Lawyers for the Huawei Technologies executive Meng Wanzhou called the US fraud case against her implausible, unprecedented and fatally flawed, as they argued in the final stage of her extradition hearing on Friday that she must be released.
The US accusation – that Meng defrauded HSBC by lying about Huawei’s business dealings in Iran and thus put the bank at risk of breaching American sanctions on Tehran – “displays legal and factual defects rarely seen in fraud prosecutions, at least at the committal stage”, her lawyers told the Supreme Court of British Columbia in a submission.

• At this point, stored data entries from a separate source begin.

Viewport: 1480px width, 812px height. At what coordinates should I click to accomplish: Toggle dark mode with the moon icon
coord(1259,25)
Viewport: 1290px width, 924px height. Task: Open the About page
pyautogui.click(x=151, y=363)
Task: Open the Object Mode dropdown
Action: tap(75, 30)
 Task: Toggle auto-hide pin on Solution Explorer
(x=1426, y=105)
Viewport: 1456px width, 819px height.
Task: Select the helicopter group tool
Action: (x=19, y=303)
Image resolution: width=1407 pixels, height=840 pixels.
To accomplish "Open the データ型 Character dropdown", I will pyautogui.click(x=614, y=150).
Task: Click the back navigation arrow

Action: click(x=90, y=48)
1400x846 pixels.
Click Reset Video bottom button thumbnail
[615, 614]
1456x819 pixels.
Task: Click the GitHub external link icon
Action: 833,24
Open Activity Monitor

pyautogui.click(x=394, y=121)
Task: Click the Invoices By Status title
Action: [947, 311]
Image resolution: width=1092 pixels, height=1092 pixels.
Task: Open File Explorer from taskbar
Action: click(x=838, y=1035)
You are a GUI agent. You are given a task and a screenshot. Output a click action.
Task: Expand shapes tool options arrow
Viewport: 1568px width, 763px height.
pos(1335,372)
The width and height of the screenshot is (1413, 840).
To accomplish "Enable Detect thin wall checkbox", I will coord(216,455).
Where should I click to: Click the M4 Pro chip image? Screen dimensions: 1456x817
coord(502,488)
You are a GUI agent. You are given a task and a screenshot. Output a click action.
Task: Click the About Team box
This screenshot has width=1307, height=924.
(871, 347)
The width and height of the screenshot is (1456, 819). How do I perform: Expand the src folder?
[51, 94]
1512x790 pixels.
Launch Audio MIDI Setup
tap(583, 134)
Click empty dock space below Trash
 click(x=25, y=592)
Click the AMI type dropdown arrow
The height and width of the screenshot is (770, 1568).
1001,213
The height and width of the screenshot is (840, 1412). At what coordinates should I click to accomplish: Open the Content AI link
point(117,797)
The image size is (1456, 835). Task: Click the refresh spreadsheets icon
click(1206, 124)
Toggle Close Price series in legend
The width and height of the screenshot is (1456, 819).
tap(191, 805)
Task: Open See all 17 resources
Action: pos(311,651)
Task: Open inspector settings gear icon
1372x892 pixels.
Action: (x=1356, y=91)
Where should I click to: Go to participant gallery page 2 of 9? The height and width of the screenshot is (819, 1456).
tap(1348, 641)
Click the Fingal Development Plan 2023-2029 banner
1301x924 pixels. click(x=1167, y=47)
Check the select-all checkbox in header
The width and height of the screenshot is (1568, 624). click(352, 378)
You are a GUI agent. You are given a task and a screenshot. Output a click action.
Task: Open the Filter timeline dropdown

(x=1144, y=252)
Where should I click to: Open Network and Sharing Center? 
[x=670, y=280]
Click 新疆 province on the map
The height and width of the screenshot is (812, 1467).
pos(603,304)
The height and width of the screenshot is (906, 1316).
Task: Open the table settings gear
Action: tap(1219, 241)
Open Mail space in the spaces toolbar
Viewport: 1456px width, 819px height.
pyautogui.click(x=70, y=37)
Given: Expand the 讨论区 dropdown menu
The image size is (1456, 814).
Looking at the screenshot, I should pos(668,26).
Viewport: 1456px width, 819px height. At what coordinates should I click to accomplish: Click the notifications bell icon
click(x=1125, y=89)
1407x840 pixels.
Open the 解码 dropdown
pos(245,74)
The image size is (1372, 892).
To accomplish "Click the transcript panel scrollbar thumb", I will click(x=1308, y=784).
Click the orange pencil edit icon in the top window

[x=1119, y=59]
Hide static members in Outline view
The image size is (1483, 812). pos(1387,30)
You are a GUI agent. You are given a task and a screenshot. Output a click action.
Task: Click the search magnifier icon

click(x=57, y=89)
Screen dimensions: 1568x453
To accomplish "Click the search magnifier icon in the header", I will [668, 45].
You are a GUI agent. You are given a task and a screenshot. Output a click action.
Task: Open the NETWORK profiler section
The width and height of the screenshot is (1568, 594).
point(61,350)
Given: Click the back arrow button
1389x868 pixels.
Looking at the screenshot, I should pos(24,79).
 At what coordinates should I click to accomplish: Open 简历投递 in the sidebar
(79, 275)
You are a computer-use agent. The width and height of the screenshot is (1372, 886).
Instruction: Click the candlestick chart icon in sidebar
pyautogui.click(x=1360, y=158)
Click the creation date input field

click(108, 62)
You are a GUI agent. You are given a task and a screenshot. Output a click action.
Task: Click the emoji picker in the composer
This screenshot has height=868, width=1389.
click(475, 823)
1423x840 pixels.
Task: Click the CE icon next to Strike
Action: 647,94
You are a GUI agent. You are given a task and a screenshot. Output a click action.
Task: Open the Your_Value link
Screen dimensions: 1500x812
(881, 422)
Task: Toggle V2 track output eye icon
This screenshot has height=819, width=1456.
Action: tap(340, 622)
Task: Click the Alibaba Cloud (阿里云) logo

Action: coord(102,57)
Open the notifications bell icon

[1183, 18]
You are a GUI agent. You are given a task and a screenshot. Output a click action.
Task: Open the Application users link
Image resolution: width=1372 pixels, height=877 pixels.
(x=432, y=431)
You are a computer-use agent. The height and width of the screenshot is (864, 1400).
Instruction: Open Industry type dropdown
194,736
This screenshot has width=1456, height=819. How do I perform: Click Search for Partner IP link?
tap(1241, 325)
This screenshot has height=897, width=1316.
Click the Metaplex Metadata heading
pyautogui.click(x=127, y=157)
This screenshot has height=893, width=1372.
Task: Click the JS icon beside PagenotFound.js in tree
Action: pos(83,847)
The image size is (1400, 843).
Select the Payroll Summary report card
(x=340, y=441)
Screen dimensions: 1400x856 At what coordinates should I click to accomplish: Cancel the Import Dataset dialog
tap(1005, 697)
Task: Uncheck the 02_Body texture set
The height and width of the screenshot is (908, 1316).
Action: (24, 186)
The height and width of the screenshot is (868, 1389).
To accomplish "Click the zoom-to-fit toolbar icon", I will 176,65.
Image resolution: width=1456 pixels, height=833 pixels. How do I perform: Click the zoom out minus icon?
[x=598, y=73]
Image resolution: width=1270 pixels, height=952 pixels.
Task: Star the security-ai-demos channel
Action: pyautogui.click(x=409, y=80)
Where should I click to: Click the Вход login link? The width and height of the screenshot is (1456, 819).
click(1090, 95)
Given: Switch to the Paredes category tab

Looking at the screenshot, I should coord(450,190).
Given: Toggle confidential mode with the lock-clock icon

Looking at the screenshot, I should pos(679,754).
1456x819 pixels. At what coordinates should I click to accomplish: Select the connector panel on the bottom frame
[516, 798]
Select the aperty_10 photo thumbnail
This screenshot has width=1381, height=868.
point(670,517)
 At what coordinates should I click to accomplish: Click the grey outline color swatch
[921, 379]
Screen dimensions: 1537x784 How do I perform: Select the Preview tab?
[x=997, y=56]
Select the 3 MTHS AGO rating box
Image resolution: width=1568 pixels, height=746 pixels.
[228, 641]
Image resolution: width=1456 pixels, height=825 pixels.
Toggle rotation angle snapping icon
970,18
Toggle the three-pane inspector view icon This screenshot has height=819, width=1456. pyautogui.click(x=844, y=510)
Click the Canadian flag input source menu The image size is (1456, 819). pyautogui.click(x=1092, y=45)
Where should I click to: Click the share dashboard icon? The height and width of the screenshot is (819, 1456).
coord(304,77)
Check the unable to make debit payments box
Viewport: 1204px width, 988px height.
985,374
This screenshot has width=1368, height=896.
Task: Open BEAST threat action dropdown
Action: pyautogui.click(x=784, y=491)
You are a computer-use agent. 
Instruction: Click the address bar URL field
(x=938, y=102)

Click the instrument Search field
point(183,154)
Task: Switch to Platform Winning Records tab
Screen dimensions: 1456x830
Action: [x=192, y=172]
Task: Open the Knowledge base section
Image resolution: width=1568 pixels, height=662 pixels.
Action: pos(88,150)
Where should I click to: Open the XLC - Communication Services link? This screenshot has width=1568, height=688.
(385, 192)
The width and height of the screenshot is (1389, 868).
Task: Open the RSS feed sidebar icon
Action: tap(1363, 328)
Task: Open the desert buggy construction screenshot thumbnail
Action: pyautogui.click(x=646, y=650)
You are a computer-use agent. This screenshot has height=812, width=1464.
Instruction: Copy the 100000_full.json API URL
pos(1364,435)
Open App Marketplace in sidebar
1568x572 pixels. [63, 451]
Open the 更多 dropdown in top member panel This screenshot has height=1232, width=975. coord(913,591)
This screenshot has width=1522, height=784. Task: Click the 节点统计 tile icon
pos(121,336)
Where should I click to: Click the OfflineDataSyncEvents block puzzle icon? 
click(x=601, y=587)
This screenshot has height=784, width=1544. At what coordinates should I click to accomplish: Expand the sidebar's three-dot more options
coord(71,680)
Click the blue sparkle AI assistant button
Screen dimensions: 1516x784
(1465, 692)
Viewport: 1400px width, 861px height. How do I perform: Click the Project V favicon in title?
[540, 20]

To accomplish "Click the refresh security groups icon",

Meng lawyer Eric Gottardi told Associate Chief Justice Heather Holmes that the US case was based on “vague and shifting theories of risk and causation”.
Most fraud cases involve a victim being cheated out of their money, Gottardi said, but in Meng’s case, “the theory of economic loss by HSBC is wholly illusory [and] fatally flawed”.
The extradition battle, which began when Meng was arrested at Vancouver International Airport on December 1, 2018, is reaching a climax as the diplomatic furore surrounding the case escalates. China was infuriated by Meng’s arrest, and her treatment has sent Beijing’s relations with Ottawa and Washington into crisis.
“No deception. No loss. Not even a plausible theory of risk. And no causal connection between the impugned representations and the deprivation said to have befallen the putative victim,” Meng’s lawyers said in a written submission to the committal hearing, which is the last courtroom process before Holmes decides whether to release Meng or recommend to Canada’s Justice Minister David Lametti that she be extradited.